§ Work to complete: Exact reproduction of the data is required, with images excluded.
Start of Block
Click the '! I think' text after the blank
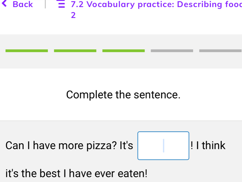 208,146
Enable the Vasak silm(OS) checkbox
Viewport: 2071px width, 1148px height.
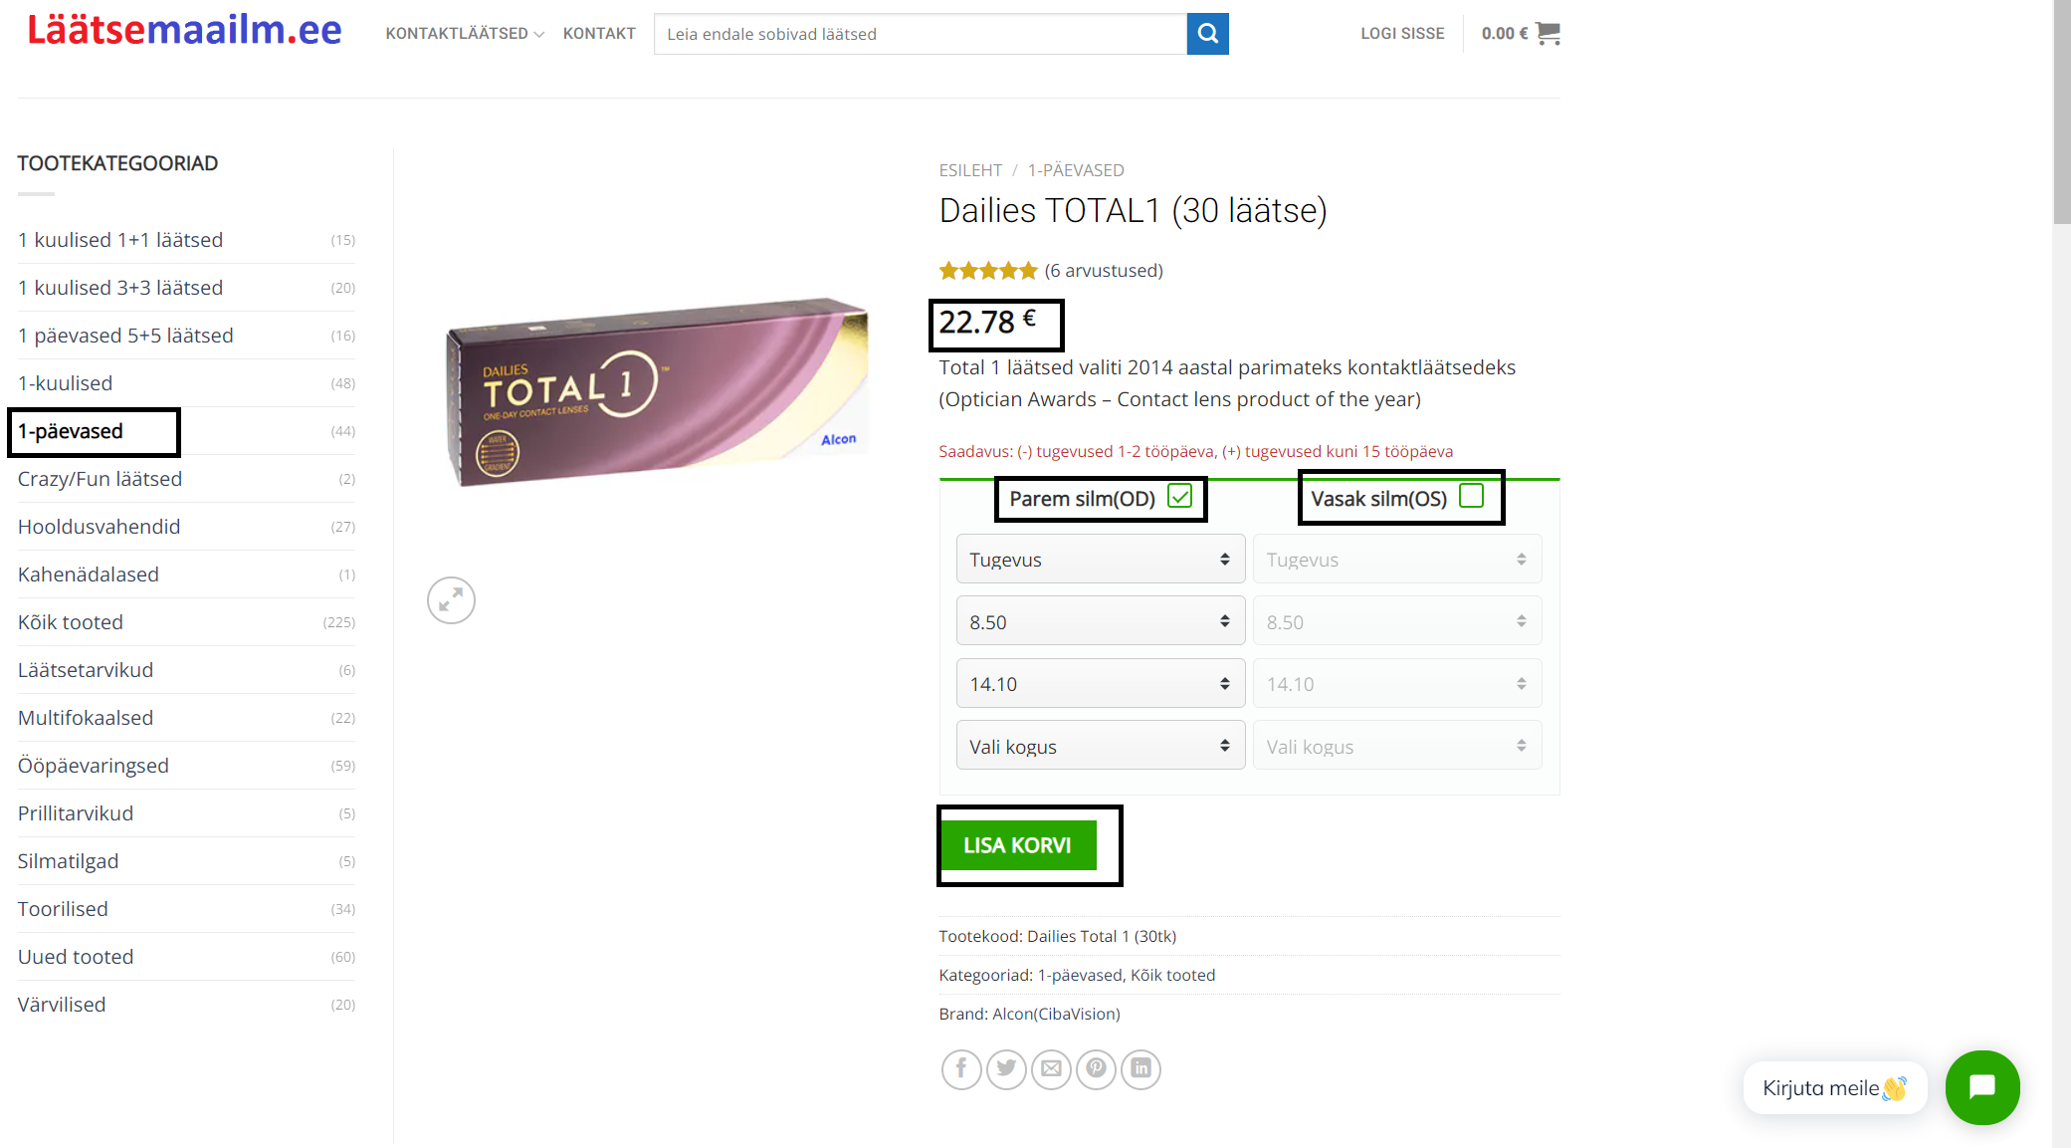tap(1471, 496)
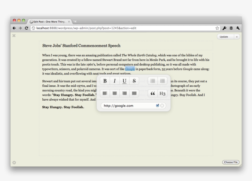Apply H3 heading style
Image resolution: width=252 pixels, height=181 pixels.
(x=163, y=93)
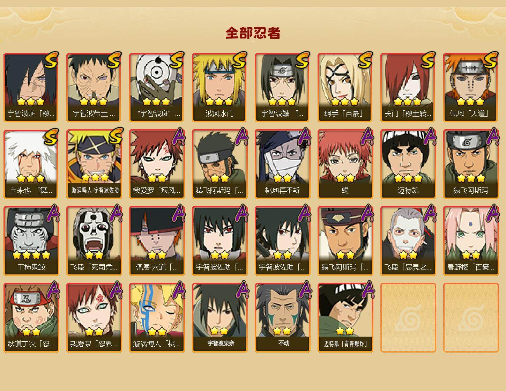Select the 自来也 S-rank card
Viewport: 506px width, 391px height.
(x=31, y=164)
End of Block
§ Solution for this task:
Click the '! I think' text after the blank
 208,146
Enable the Vasak silm(OS) checkbox
Viewport: 2071px width, 1148px height.
tap(1471, 496)
Apply H3 heading style
Image resolution: width=252 pixels, height=181 pixels.
(x=163, y=93)
Select the 自来也 S-rank card
Viewport: 506px width, 391px height.
(x=31, y=164)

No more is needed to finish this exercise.